For purposes of the Aggregation Line, Mortgage Loans shall be deemed to be
adjustable rate Mortgage Loans if they do not include any period of more than
three years during which the related mortgage interest rate thereunder will not
be subject to adjustment. Only Mortgage Loans which are deemed to be adjustable
rate Mortgage Loans by Salomon in its sole discretion shall be eligible for
inclusion under the Aggregation Line. Notwithstanding the foregoing, New
Century shall have until September 30, 1997 to remove from the Aggregation Line
any fixed rate Mortgage Loans currently subject to the Aggregation Line. Such
Mortgage Loans shall be removed from the Aggregation Line upon three Business
Day's prior notice to Salomon but in no event later than September 30, 1997.
The Aggregation Cost (as defined below) for such Mortgage Loans shall equal One
Month LIBOR plus 1.25%. In the event that any such fixed rate Mortgage Loan
has not been removed from the Aggregation Line on or before September 30, 1997,
Salomon may, in its sole discretion permit such fixed rate Mortgage Loan to
remain subject to the terms of the Aggregation Line at an Aggregation Cost (as
defined below) equal to One Month LIBOR plus 2.00%. It is understood and agreed
that in connection with the resale of the Mortgage Loans by Salomon to New
Century pursuant to the prior sentence, Salomon shall not make any
representations and warranties regarding the Mortgage Loans and the Mortgage
Loans will not be subject to due diligence review by New Century. The
Aggregation Line shall be more fully documented pursuant to the Mortgage Loan
Purchase and Sale Agreement (the "Purchase and Sale Agreement") to be entered
into between New Century and Salomon, which shall be substantially similar in
form to the Mortgage Loan Purchase and Sale Agreement dated November 4, 1996
between New Century and Salomon. Under the Purchase and Sale Agreement, New
Century will make standard secondary market corporate representations and
warranties as of the date such Purchase and Sale Agreement is executed and as of
any settlement date for the purchase and sale of any Mortgage Loans pursuant to
such Purchase and Sale Agreement (each such date, a "Settlement Date") and New
Century shall make standard secondary market representations and warranties with
respect to each Mortgage Loan as of the Settlement Date on which such Mortgage
Loan is sold to Salomon.

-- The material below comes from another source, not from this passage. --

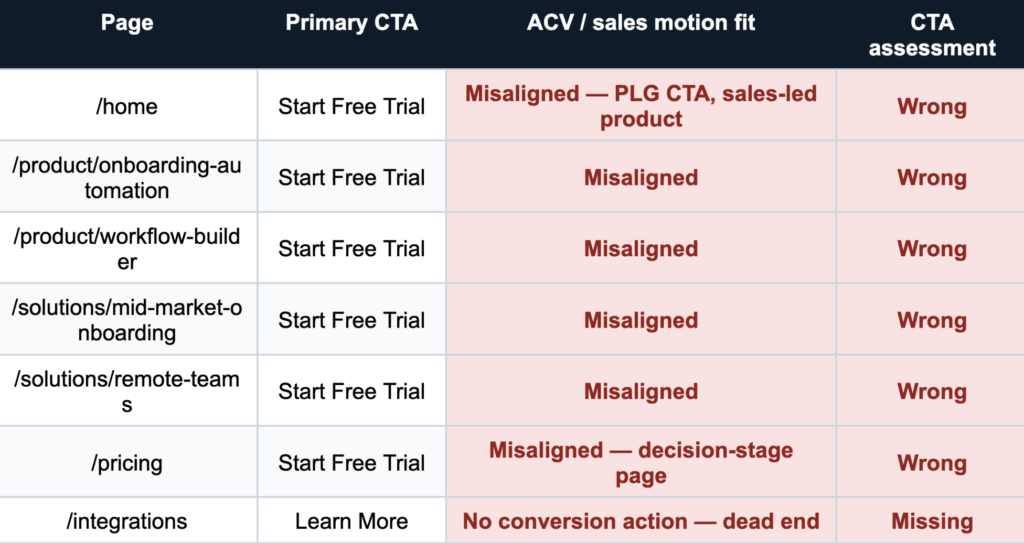
Task: Click the /product/workflow-builder page cell
Action: (x=127, y=249)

In the event that New Century satisfies its
obligations under the terms of this Letter Agreement, the Aggregation Line shall
terminate on the last day of the calendar quarter in which New Century satisfies
its obligations to Salomon pursuant to Section 1(a) of this Letter Agreement.
The Purchase Price with respect to each Mortgage Loan which conforms to
the Underwriting Standards of New Century which were most recently reviewed and
approved by Salomon and which is not a Problem Mortgage Loan (as defined in
Section 3(b) or a Non-Standard Mortgage Loan (as defined in Section 3(c) (a
"Standard Mortgage Loan") shall be equal to the market value of such Mortgage
Loan, as determined by Salomon acting in good faith. The Purchase Price for
each Non-Standard Mortgage Loan shall be equal to the lesser of (i) the market
value of such Mortgage Loan as determined by Salomon acting in good faith or
(ii) the amount determined in accordance with the provisions of Section 3(c)(ii)
of this Letter Agreement. Unless Salomon provides notice to New Century and
First Bank, the Purchase Price for each Standard Mortgage Loan shall be equal to
at least 103% of the unpaid principal balance of such Standard
New Century Mortgage Corporation
August 27, 1997 Page 7.
Mortgage Loan and the Purchase Price with respect to each Non-Standard Mortgage
Loan shall be equal to at least 100% of the unpaid principal balance of such
Non-Standard Mortgage Loan.
The repurchase price shall reflect the agreed upon return to Salomon for
providing the Aggregation Line (the "Aggregation Cost"). With respect to any
Mortgage Loan which is a Standard Mortgage Loan, the Aggregation Cost shall
equal One Month LIBOR plus 1.25%. With respect to any Problem Mortgage Loan or
Non-Standard Mortgage Loan, or in the event that New Century sells any Mortgage
Loan which is subject to the Aggregation Line to a party other than Salomon, the
Aggregation Cost shall equal One Month LIBOR plus 2.00%. In the event that a
Mortgage Loan is sold to a party other than Salomon, the Mortgage Loan shall be
subject to the foregoing increased rate from the day such Mortgage Loan became
subject to the Aggregation Line until the date of the sale to such third party.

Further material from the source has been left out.